Records from a dataset ->
○ ○ ○

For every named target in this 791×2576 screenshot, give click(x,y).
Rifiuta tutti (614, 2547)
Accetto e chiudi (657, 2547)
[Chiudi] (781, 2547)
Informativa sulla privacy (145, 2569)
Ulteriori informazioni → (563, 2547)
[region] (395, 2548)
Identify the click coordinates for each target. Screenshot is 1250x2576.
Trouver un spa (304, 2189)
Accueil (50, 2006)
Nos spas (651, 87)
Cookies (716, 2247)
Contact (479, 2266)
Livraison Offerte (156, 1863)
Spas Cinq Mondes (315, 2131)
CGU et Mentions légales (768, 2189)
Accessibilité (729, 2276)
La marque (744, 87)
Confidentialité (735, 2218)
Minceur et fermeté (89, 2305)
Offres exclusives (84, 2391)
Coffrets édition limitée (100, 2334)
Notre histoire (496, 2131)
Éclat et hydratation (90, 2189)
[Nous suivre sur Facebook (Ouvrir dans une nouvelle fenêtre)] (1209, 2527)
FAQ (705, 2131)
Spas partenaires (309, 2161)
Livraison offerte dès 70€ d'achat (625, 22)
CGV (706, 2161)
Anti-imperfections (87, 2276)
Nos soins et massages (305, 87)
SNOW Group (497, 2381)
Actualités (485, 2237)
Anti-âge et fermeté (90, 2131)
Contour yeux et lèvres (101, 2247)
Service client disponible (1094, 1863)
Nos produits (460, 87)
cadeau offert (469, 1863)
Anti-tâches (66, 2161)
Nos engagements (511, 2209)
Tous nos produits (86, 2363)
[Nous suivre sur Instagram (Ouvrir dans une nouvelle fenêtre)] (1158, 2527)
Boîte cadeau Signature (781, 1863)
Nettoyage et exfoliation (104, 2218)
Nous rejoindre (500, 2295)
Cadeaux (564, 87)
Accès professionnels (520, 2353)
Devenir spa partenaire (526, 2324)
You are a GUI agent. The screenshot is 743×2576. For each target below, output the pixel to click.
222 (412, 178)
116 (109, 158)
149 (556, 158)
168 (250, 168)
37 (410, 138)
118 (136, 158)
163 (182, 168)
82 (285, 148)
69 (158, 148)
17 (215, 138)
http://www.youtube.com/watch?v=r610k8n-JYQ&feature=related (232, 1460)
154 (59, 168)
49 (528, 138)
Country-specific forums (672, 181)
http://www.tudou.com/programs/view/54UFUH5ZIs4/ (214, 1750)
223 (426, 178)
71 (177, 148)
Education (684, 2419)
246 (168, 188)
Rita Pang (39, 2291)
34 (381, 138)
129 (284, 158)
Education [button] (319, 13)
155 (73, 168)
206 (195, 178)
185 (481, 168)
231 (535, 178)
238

○ ○ ○

What you should do ->
Extract every line from the records above that contains the word "http".

Solution below ->
http://www.youtube.com/watch?v=r610k8n-JYQ&feature=related (232, 1460)
http://www.tudou.com/programs/view/54UFUH5ZIs4/ (214, 1750)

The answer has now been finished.